The Specificity of the Aesthetic, Volume 1
The second volume in the Lukács library, collecting and translating for the first time previously unavailable pieces of the Hungarian philosopher’s works.
How is it possible that works of art exist? How do we become receptive aesthetic subjects? The Specificity of the Aesthetic extends these fundamental ontological and phenomenological questions around which Lukács’s theory of art was oragnized. This late work of aesthetics seeks to solve a puzzle that neither philosophy nor socialist politics was able to: the fundamental ethical question of what individuals and humanity as a whole ought to do. Art offers Lukács the already-existing means through which the damaged edifice of Marxism might be reconstructed on a durable basis on which to rest the philosophy, politics, and ethics of a non-Soviet-style Marxism.
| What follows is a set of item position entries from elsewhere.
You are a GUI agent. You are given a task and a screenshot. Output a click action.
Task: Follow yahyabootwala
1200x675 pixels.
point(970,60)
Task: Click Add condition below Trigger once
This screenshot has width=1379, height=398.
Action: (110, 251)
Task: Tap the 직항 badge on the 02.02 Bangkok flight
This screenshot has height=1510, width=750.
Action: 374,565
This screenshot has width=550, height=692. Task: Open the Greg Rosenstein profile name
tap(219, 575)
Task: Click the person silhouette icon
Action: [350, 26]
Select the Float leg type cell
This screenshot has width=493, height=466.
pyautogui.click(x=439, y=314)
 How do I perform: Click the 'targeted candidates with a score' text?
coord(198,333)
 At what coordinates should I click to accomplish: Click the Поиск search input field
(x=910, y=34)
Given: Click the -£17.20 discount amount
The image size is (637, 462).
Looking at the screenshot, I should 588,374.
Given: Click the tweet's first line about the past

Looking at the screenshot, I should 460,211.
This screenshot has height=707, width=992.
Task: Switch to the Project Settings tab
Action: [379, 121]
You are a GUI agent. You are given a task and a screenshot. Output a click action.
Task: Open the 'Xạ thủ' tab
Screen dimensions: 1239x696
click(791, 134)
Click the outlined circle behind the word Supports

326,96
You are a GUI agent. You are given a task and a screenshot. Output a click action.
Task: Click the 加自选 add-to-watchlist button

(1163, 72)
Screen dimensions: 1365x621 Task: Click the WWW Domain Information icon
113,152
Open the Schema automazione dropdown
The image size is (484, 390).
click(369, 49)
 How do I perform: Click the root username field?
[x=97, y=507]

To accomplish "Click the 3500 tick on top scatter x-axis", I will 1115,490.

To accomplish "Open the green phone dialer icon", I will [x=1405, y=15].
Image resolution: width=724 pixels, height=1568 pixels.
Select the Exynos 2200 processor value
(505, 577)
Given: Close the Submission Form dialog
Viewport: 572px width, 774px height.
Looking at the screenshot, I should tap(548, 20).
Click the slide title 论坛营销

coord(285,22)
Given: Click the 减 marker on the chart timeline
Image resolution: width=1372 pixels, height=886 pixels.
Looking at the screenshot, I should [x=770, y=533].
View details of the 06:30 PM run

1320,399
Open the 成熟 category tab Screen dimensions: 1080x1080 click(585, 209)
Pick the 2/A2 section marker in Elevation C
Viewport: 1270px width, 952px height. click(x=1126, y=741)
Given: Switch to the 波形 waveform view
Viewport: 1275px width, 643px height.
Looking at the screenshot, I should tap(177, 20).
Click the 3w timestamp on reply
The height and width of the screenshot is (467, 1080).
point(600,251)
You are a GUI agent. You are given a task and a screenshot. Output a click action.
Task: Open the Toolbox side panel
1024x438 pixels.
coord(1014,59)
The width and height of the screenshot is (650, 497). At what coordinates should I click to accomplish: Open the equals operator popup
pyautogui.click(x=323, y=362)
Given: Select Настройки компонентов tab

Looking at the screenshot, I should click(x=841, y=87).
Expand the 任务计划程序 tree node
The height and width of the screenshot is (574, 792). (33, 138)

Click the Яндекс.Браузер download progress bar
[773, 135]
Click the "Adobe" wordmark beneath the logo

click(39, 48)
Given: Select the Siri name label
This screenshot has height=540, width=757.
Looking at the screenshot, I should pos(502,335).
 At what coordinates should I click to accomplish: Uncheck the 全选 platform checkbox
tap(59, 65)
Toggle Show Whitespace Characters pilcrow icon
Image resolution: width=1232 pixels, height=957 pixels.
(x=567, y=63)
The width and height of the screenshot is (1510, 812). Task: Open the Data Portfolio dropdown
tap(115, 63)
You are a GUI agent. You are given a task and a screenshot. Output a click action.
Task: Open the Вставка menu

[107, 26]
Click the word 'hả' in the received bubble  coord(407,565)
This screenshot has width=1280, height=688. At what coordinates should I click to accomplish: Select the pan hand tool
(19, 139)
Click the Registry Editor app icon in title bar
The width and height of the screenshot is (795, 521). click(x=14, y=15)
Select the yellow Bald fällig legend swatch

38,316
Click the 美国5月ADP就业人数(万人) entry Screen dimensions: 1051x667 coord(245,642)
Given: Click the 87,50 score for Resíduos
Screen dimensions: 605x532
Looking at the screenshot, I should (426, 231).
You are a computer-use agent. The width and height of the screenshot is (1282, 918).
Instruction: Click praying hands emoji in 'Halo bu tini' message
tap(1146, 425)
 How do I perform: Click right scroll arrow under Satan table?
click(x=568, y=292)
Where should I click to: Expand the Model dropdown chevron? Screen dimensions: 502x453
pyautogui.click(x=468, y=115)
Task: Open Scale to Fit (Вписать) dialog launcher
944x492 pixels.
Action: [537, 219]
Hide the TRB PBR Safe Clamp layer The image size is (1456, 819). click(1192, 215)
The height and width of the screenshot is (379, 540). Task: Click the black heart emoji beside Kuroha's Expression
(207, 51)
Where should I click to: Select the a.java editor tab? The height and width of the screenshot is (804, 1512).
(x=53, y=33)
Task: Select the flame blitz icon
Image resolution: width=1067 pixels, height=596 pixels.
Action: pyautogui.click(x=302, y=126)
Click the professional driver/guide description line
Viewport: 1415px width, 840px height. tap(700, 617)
György Lukács was a Hungarian Marxist philosopher, aesthetician, literary historian, and critic.
Erik M. Bachman is a Lecturer at the University of California, Santa Cruz. He is author of Literary Obscenities: U.S. Case Law and Naturalism after Modernism, and he has also published numerous essays on modernism, film, and Lukács.
Tyrus Miller is the Dean of the School of Humanities at the University of California at Irvine. He has published and edited many notable monographs and essays on modernism, critical theory, and the avant-garde.